== Data listing ==

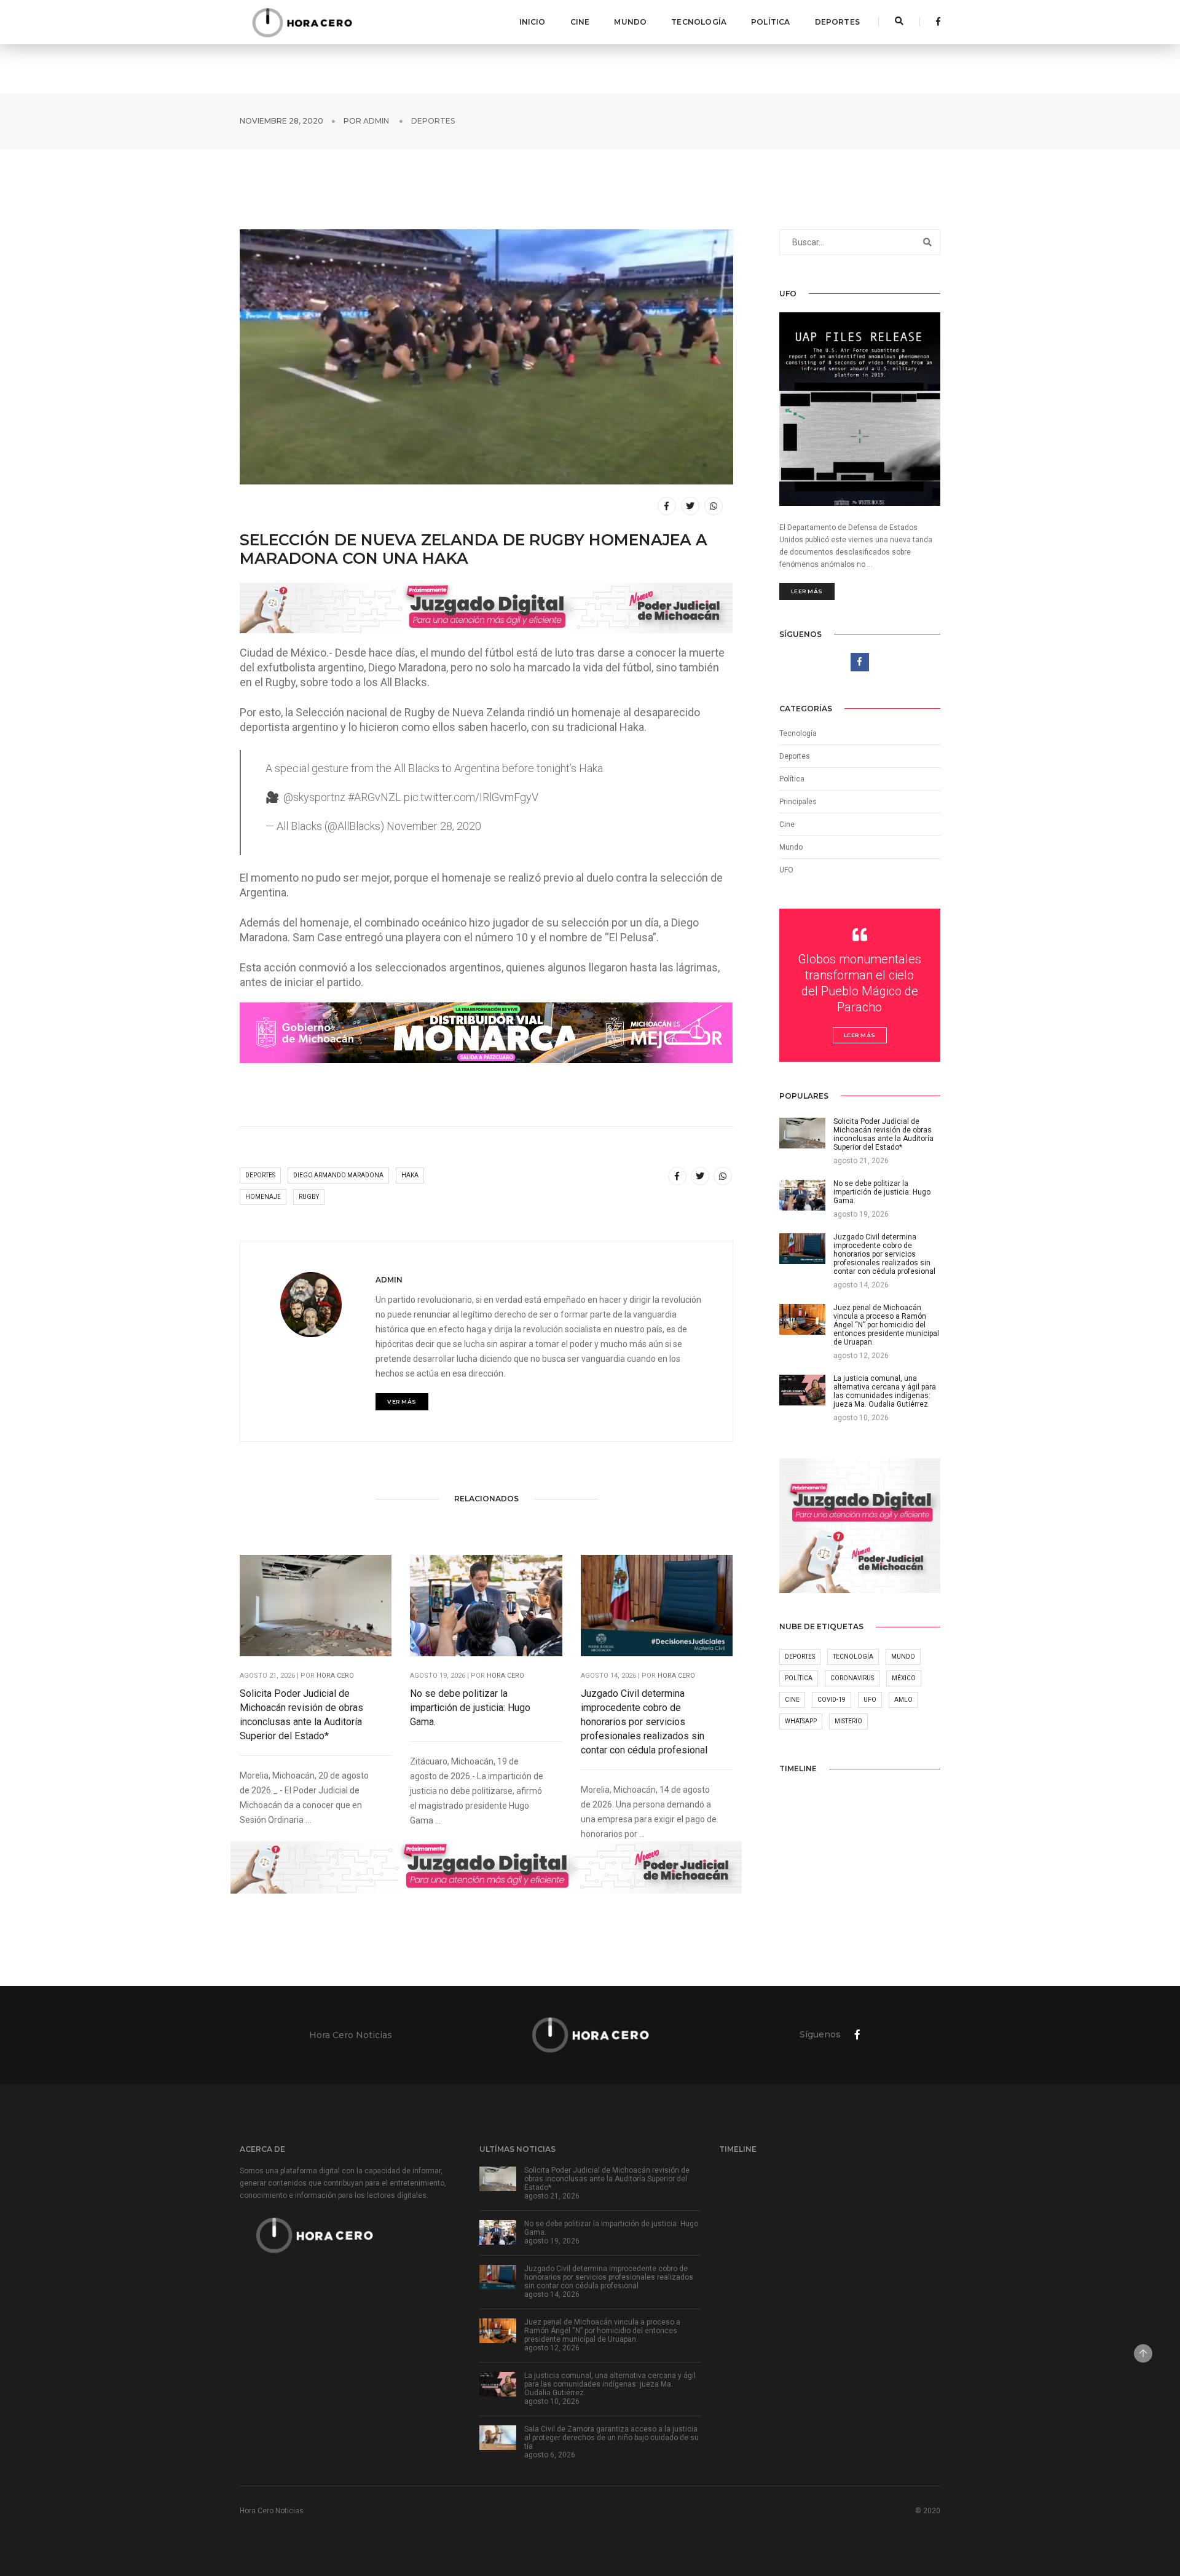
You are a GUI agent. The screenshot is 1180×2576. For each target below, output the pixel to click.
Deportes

===
== Data listing ==

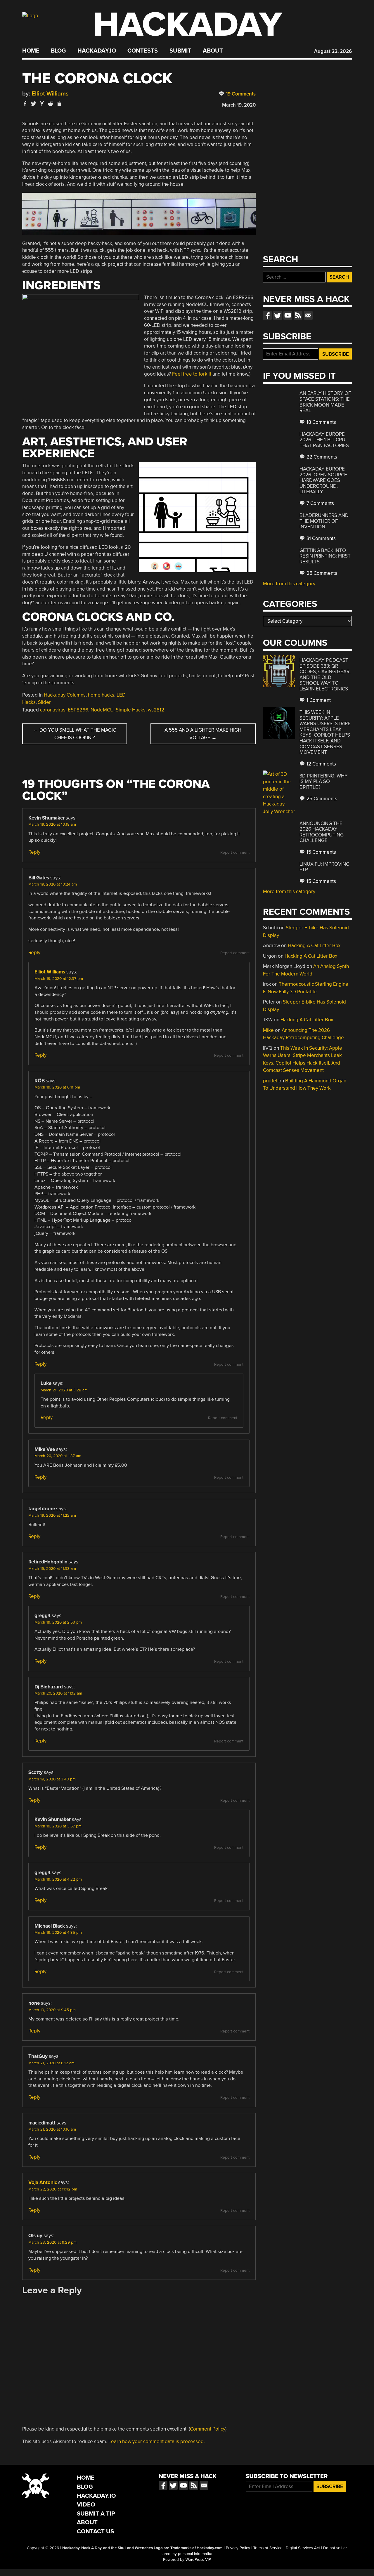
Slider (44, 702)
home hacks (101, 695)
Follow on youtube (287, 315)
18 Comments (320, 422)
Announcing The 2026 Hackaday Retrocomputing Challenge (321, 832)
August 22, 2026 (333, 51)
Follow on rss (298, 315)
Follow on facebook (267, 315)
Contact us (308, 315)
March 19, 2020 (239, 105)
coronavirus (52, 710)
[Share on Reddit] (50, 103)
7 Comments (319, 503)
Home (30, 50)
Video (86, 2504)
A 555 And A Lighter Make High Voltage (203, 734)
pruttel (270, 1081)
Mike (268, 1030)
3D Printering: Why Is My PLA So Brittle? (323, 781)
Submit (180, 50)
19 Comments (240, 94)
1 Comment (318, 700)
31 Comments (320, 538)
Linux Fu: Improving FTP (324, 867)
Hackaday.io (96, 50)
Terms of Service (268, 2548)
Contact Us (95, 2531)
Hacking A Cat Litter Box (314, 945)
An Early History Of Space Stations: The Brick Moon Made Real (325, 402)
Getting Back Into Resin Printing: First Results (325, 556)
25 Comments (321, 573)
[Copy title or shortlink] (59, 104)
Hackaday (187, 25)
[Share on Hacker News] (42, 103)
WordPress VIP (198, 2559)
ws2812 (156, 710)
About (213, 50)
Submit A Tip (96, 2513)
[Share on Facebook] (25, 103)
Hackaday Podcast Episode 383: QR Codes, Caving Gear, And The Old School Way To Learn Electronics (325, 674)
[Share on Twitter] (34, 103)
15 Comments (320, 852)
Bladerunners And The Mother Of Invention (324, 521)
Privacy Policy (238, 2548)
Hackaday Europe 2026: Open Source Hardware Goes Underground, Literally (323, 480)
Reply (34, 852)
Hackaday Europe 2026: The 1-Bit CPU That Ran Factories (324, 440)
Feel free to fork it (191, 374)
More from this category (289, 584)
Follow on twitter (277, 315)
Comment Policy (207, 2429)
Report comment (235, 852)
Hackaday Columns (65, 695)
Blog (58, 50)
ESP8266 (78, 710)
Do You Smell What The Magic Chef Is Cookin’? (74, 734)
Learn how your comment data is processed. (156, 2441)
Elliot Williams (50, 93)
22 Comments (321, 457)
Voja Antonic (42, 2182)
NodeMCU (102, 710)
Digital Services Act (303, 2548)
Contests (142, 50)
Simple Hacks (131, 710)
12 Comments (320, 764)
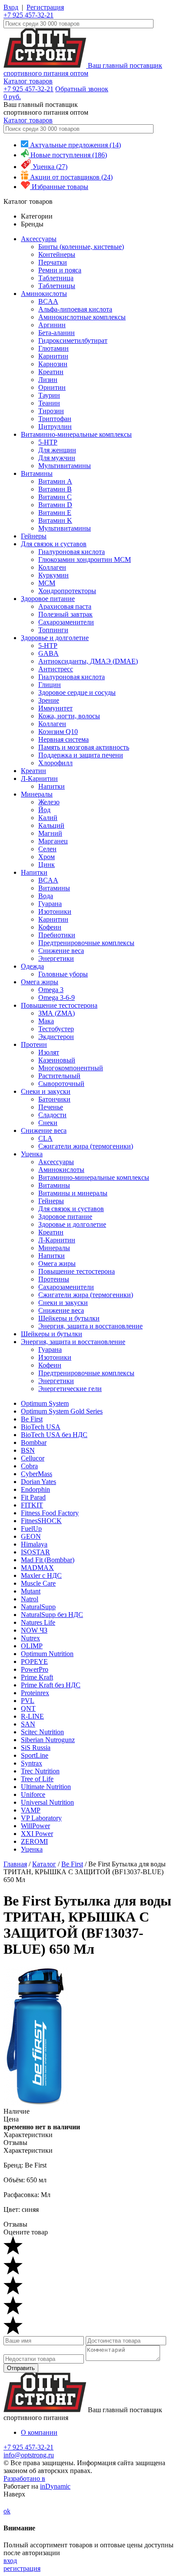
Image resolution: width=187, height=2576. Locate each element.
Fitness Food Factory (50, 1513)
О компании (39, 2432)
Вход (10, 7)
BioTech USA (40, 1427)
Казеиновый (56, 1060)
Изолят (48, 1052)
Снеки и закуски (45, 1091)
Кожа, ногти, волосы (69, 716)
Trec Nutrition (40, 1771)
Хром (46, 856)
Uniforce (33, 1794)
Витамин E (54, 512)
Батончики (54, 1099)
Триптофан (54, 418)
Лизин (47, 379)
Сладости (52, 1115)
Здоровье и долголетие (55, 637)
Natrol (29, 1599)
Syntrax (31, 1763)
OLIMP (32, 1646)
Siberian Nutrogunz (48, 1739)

===

* _Work required_: An exact, complete copy of the lines above from the one with "Contact us (308, 315)" through the one with "Submit (180, 50)" is the whole answer.

* _Your solution_:
Contact us (308, 315)
March 19, 2020 (239, 105)
coronavirus (52, 710)
[Share on Reddit] (50, 103)
7 Comments (319, 503)
Home (30, 50)
Video (86, 2504)
A 555 And A Lighter Make High Voltage (203, 734)
pruttel (270, 1081)
Mike (268, 1030)
3D Printering: Why Is My PLA So Brittle? (323, 781)
Submit (180, 50)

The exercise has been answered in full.